現在の素粒子の標準理論は、これまでの実験データを非常によく説明しています。しかし、さらに詳しい研究によって、標準理論をこえた理論の探索が可能になります。たとえば、B中間子があるモードの壊れ方をして粒子XとYになる確率は、標準理論で計算できるのですが、実際に測定してみたらその10倍の確率でXとYに壊れてしまったとか、あるいは、100回に1回起きるはずなのに、1万回測定してもそういうことが起きないということになると、これは明らかに標準理論からずれていることになるからです。

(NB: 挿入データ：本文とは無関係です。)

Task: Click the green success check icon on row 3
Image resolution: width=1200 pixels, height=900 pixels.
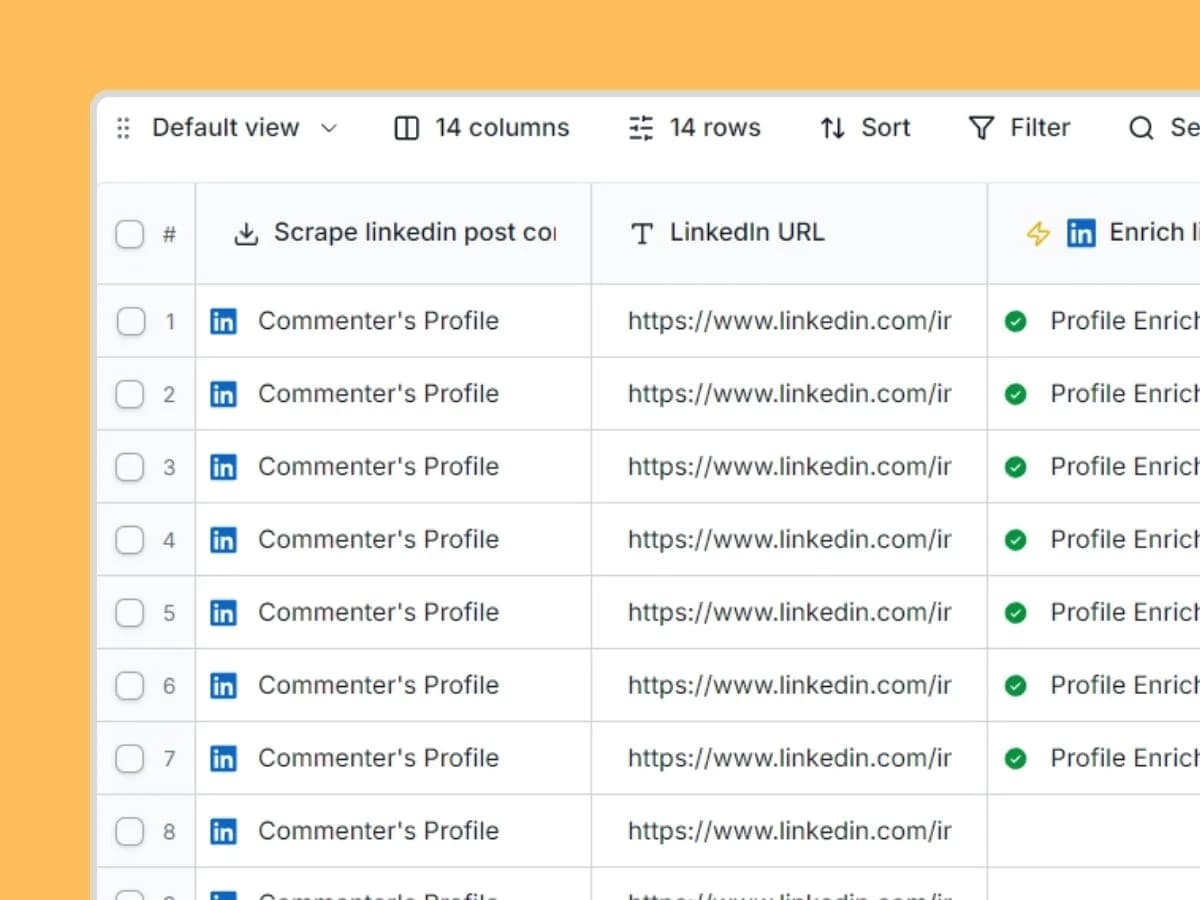Action: [1015, 466]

そこまで大きなずれはまだ見つかっていませんが、100回に1回の確率と予想していた崩壊が110回に1回起こったらどうでしょう。これは10%のずれということになりますが、この場合は測定の精度も10%なので確かなことが言えません。精度を1桁上げて数%で測定したときにどうなるかが問題です。やはり標準理論からずれているとしたら、そこから新しい理論への突破口が開きます。

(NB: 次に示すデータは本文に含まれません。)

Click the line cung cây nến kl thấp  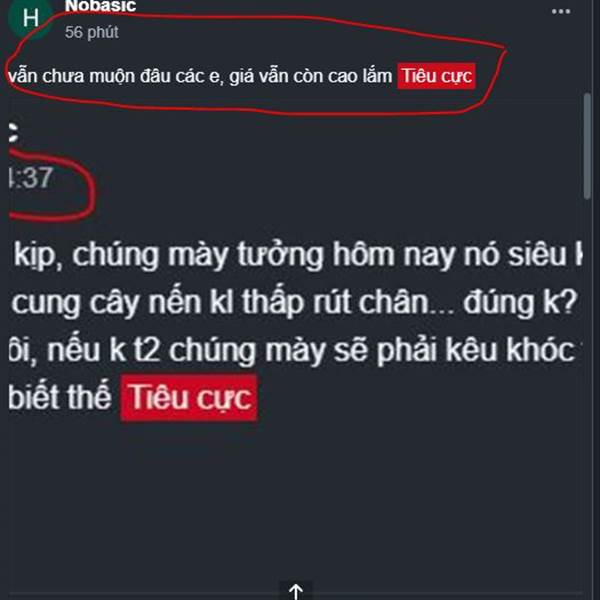click(294, 303)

(左)生成されたB中間子は、瞬時に多くの粒子に崩壊していく。10年前に横山准教授が作成したデータ。(右)KEKBのルミノシティの増加。
SuperKEKBは超対称性粒子の兆候を発見できる?
新たなCP対称性の破れの起源を探索するには、さらに輝度の高い加速器が必要になります。そこで性能をアップして、B中間子をもっとたくさんつくることができるSuperKEKB加速器の建設が進められています。2015年に実験開始の予定です。
SuperKEKBの輝度はKEKBのつくった世界記録のさらに40倍、ビームの太さは縦0.06マイクロメートル、横10マイクロメートルです。このような鋭いビームを実現するため、電磁石や真空ビームパイプの改良、ビームの向きをそろえるためのダンピングリングの設置など、新しい技術が導入されています。それによって、1秒間に1億回以上、電子と陽電子を交差させ、1秒間に800個のB中間子を生成します。
この膨大な量のB中間子を高精度で解析するため、Belle測定器もBelleⅡ測定器へ進化します。BelleⅡはより高感度の新型検出器を備え、データの収集を効率よく高速で処理できる新しいシステムになります。
SuperKEKBでは、D中間子やタウ粒子も40倍生成できますので、これらの研究についても精度の高い実験ができるはずです。特に、タウ粒子の崩壊ではおもしろい結果が出るかもしれないと、私自身は期待しています。タウ粒子の崩壊にもいろいろなパターンがあり、標準理論ではタウ粒子が崩壊するときには基本的にタウ・ニュートリノが1個以上出てきます。タウ粒子がミュー粒子とフォトン(光子)だけに壊れてニュートリノが出ないような崩壊というのは、標準理論では絶対といってよいくらい起きないことなのです。でも、ひょっとすると、超対称性理論に含まれる超対称性粒子などが本当にあるとすると、そういう崩壊が起きてもおかしくない という予言があるからです。
LHCでは超対称性粒子はこれまでのところ見つかっていません。SuperKEKBが先にその徴候を発見できる可能性もあるのです。